◆ **AVAILABLE DATA**
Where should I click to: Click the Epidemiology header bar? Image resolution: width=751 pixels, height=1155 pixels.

==

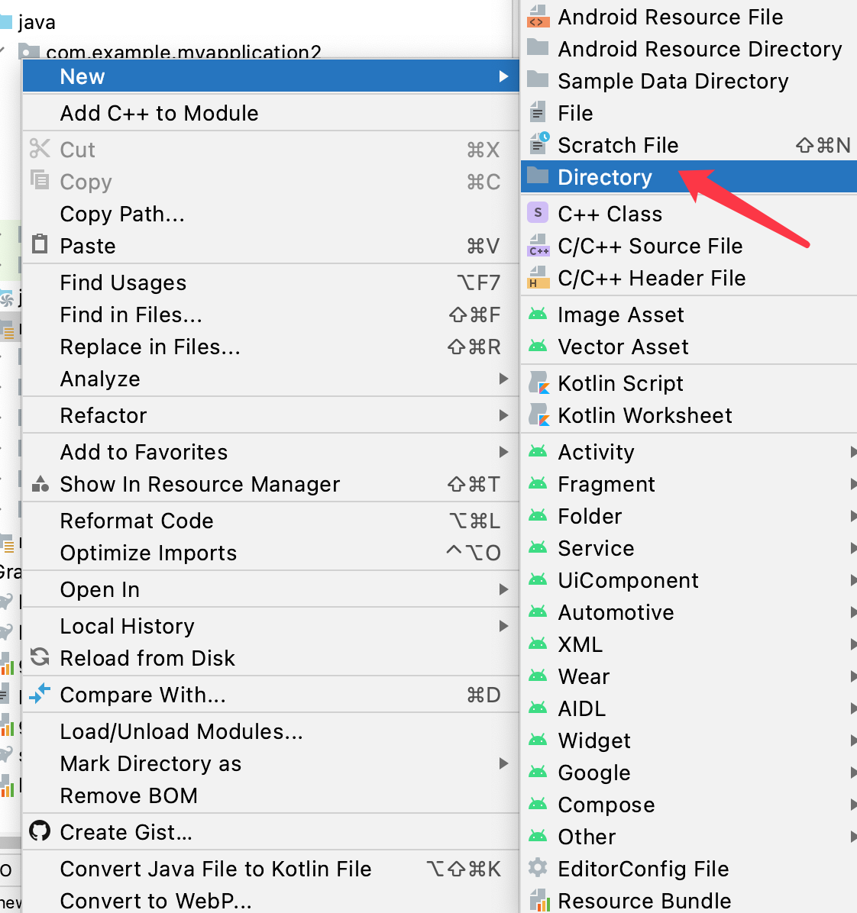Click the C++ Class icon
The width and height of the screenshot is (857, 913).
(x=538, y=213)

---

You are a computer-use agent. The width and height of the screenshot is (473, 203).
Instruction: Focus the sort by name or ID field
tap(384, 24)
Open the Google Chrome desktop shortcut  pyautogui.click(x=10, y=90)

◆ **EXERCISE**
Look above for the line with "Instruction: Focus the" and the line with "Open the Google". Retype those two lines and every line between them exactly, adding nothing.

◆ **TASK RESULT**
Instruction: Focus the sort by name or ID field
tap(384, 24)
Open the Google Chrome desktop shortcut  pyautogui.click(x=10, y=90)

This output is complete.